Many also have eating disorders
Fitness centres should do more to help people who do a dangerous amount of exercise, according to an eating disorder charity.
Beat said that health clubs should train staff to spot and advise members who are over-exercising.
Compulsive exercisers feel forced to exercise, often for hours every day, in order to burn calories. Doctors say up to 75% of sufferers also have eating disorders and are risking serious health issues.
Susan Ringwood from beat and said staff at health centres should be trained to spot and advise compulsive exercisers. ‘We would like to see the exercise industry and the gyms in particular have some guidelines in place to help people who might be at risk.’

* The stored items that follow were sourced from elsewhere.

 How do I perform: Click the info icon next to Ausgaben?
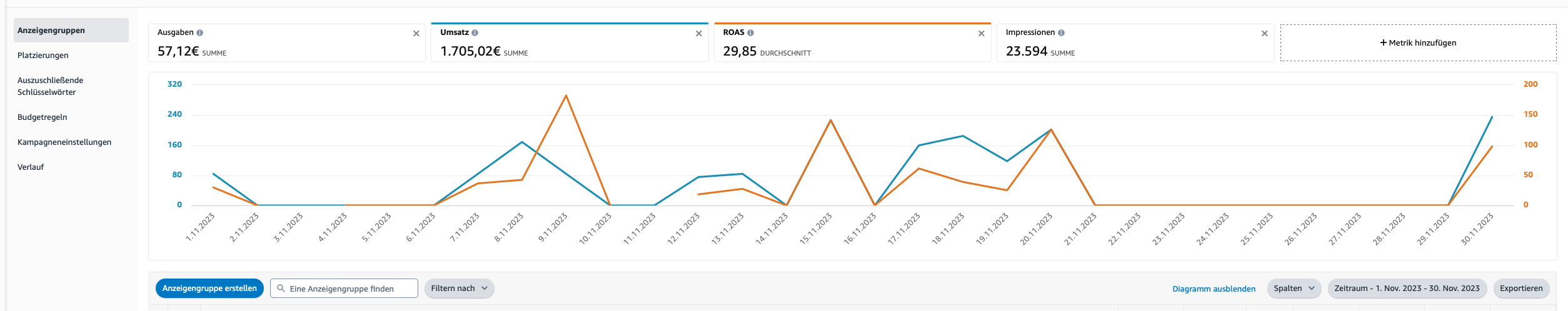tap(199, 33)
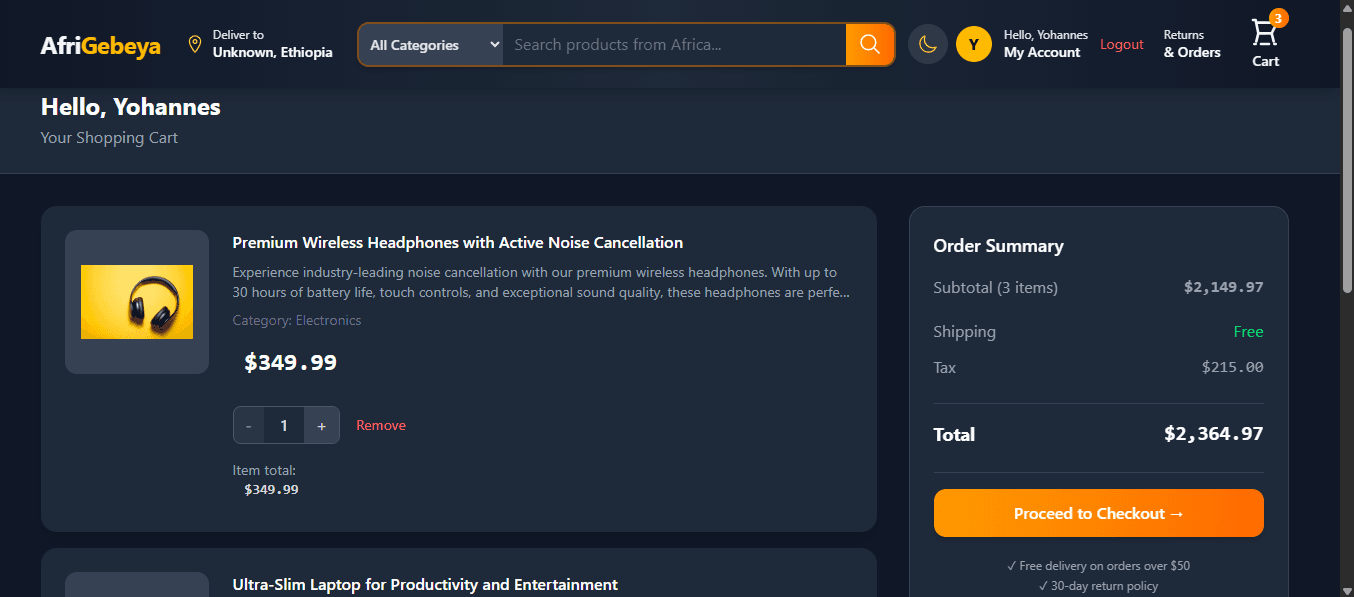This screenshot has height=597, width=1354.
Task: Click the Logout link
Action: pyautogui.click(x=1122, y=44)
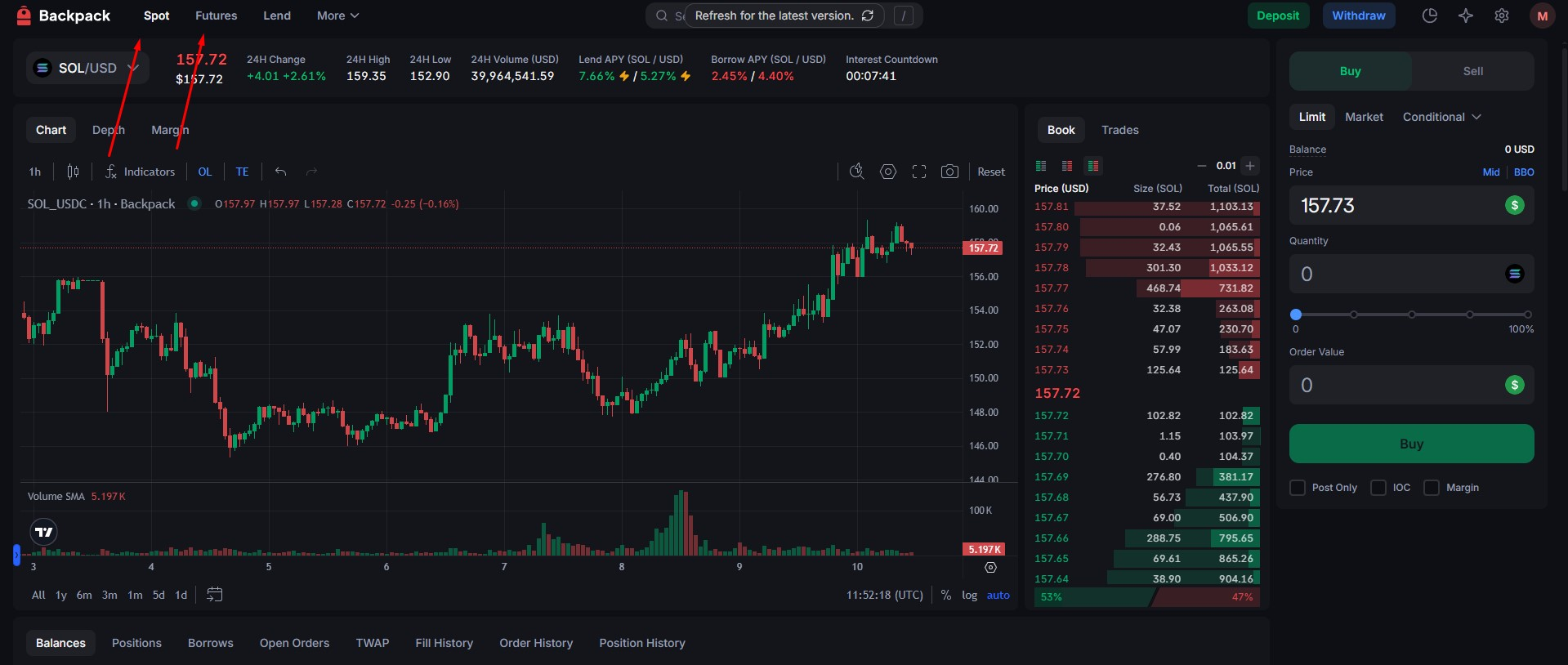Enter fullscreen chart mode
Image resolution: width=1568 pixels, height=665 pixels.
click(x=919, y=172)
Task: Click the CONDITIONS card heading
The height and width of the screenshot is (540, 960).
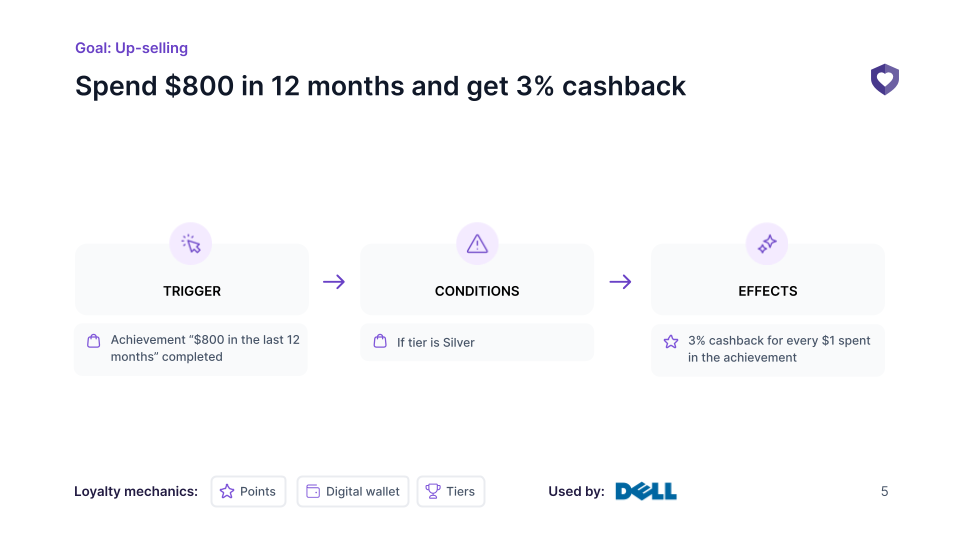Action: (477, 291)
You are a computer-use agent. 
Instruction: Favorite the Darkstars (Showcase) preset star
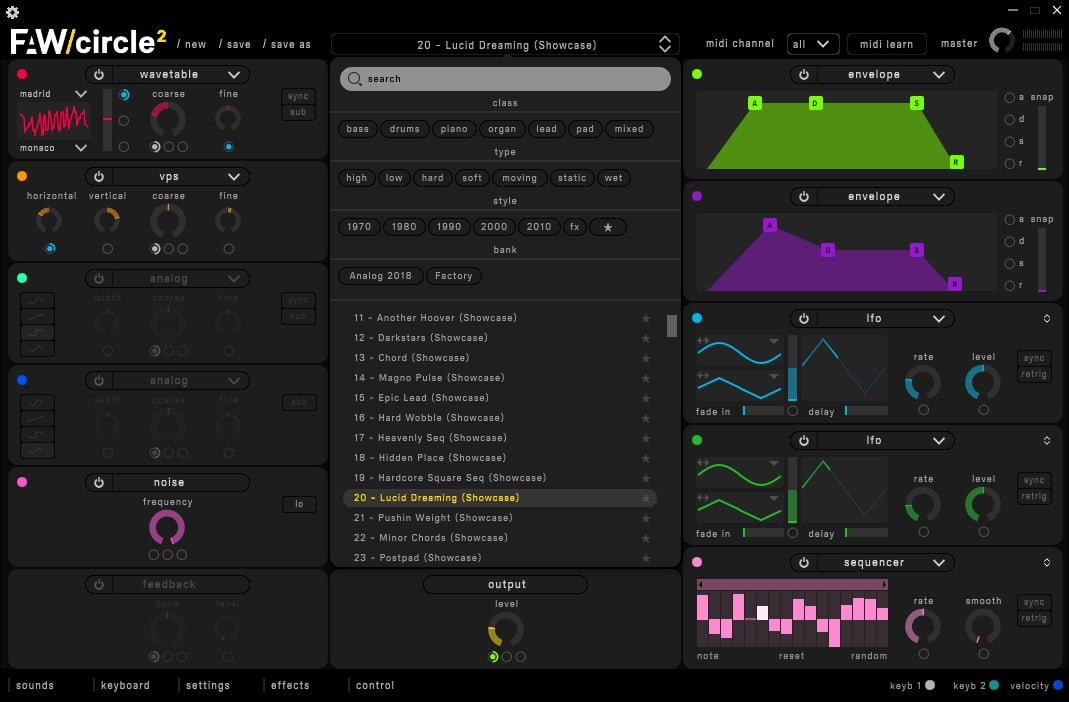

The charity also wants gyms to take a record of people who might have a history of eating disorders. ‘If you’ve got a heart complaint or asthma it’s marked in your notes when you join. We’d like the gyms to do the same with eating disorders.’
Doing too much exercise puts a dangerous amount of pressure on your body. Muscles and bones are often damaged and if they’re not given time to heal it can result in long-term damage, like osteoporosis, arthritis and heart problems.
Not everyone thinks health clubs should be made to help sufferers though. Mario Pederzolli runs Fitrooms in south London. He said: ‘A member in a gym working out – that’s only a very small part of their week. Who’s to say what they’ll be doing elsewhere? At the end of the day… it’s about the individual rather than a nanny state blanket rule for everybody.’
Doctors say teenagers and young people especially should try and limit gyms sessions to three to four 45 minute sessions a week.
Anyone who is worried about over-exercising is advised to speak to their GP.